2020. március 19., csütörtök

Exploring Monster Taming Mechanics In Final Fantasy XIII-2: Data Validation And Database Import

Continuing on with this miniseries of exploring the monster taming mechanics of Final Fantasy XIII-2, it's time to start building the database and populating it with the data that we collected from the short script that we wrote in the last article. The database will be part of a Ruby on Rails project, so we'll use the default SQLite3 development database. Before we can populate the database and start building the website around it, we need to make sure the data we parsed out of the FAQ is all okay with no typos or other corruption, meaning we need to validate our data. Once we do that, we can export it to a .csv file, start a new Rails project, and import the data into the database.


Validating a Collection of Data

Considering that we parsed out 164 monsters with dozens of properties each from the FAQ, we don't want to manually check all of that data to make sure every property that should be a number is a number and all property names are correctly spelled. That exercise would be way too tedious and error prone. This problem of validating the data sounds like it needs an extension to our script. Since we have the data in a list of hash tables, it should be fairly straightforward to create another hash table that can be used to validate each table in the list. The idea with this hash table is to have a set of valid properties as the keys in the table, and the values are regexes that should match each property value that they represent. These regexes will be more specific to each property, since those properties have already matched on the more general regexes that were used to collect the data in the first place. Additionally, every key in each monster hash should be in this template hash, and every template hash key should be in each monster hash. We could get even more detailed with our checks, but this validation should be enough to give us confidence in the data.

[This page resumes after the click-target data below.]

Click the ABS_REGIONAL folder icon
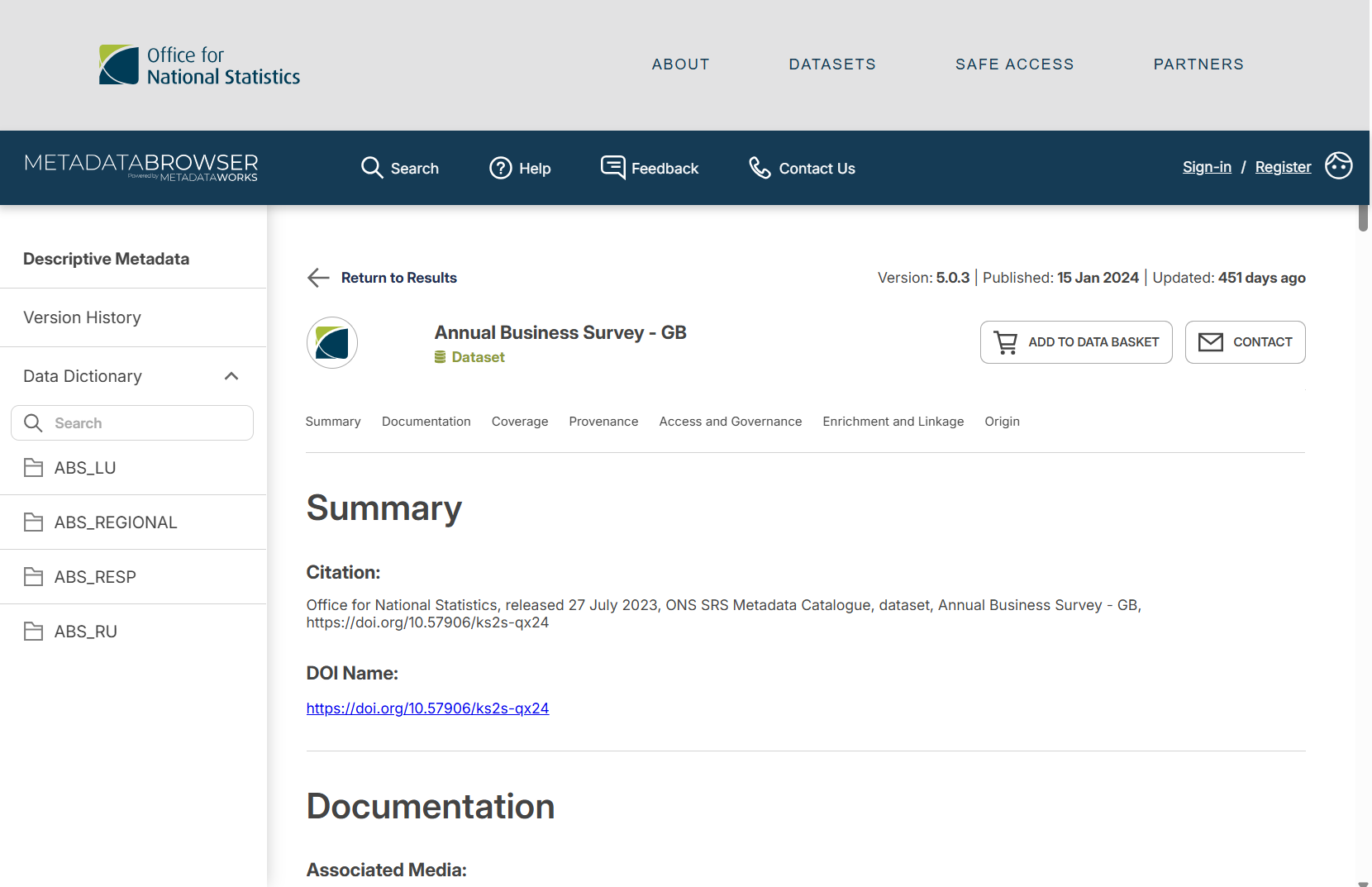Image resolution: width=1372 pixels, height=887 pixels. pos(34,522)
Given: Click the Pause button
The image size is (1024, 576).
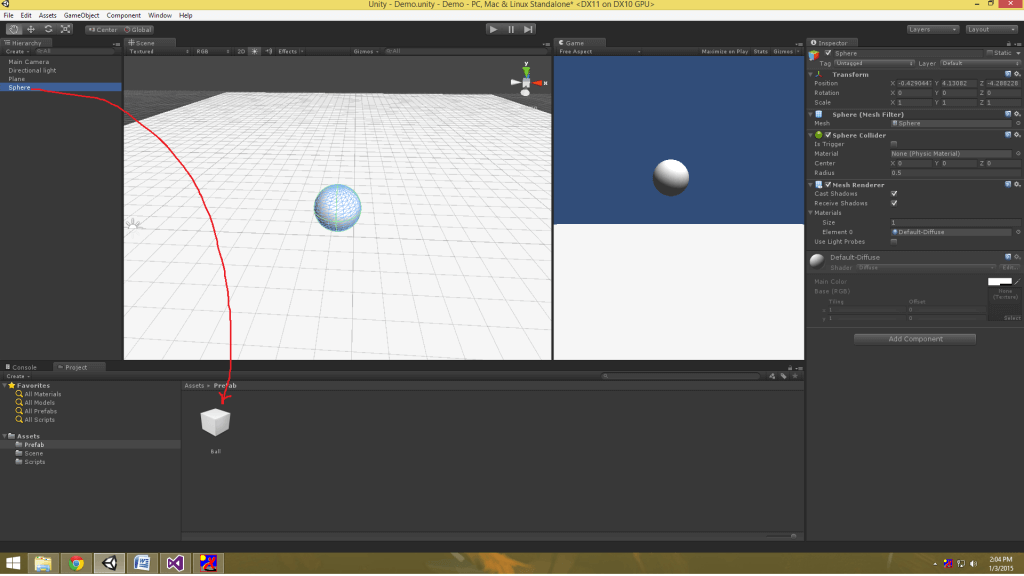Looking at the screenshot, I should click(511, 29).
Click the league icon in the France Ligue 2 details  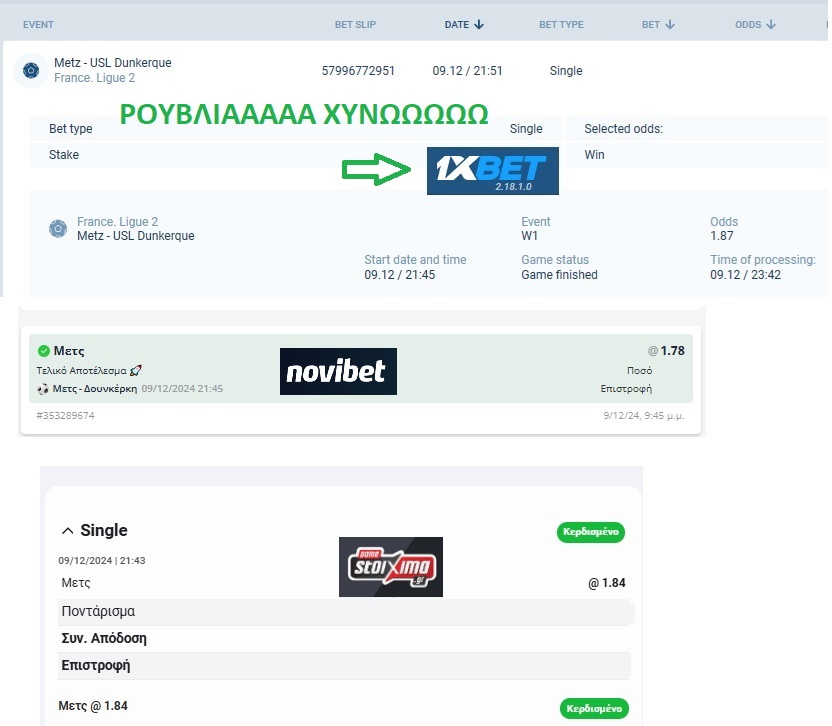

To get started, we'll build up the first couple entries in the template hash and write the validation loop. Once it's working, we can fill out the rest of the entries more easily. Here are the name and minimum base HP entries along with the validation loop:
PROPER_NAME_REGEX = /^\w[\w\s]*\w$/
NUMBER_REGEX = /^\d+(:?,\d{3})?$/

VALID_MONSTER = {
"Name" => PROPER_NAME_REGEX,
"Minimum Base HP" => NUMBER_REGEX
}

data.each do |monster|
VALID_MONSTER.each do |key, regex|
if monster.key?(key)
unless monster[key] =~ regex
puts "Monster #{monster["Name"]} has invalid property #{key}: #{monster[key]}."
end
else
puts "Monster #{monster["Name"]} has missing property #{key}."
end
end

monster.each do |key, value|
unless VALID_MONSTER.key?(key)
puts "Monster #{monster["Name"]} has extra property #{key}: #{value}."
end
end
end
This is a fair amount of code, so let's take it in parts. First, we define two regexes for a proper name and a number. The proper name regex is the same as part of our previous property value regex in that it matches on multiple words separated by whitespace, but it has two extra symbols at the beginning and end. The '^' at the beginning means that the next character in the pattern has to appear at the start of the string, and the '$' at the end means that the last character that matches has to be at the end of the string. Together, these symbols mean that the entire string needs to match the regex pattern.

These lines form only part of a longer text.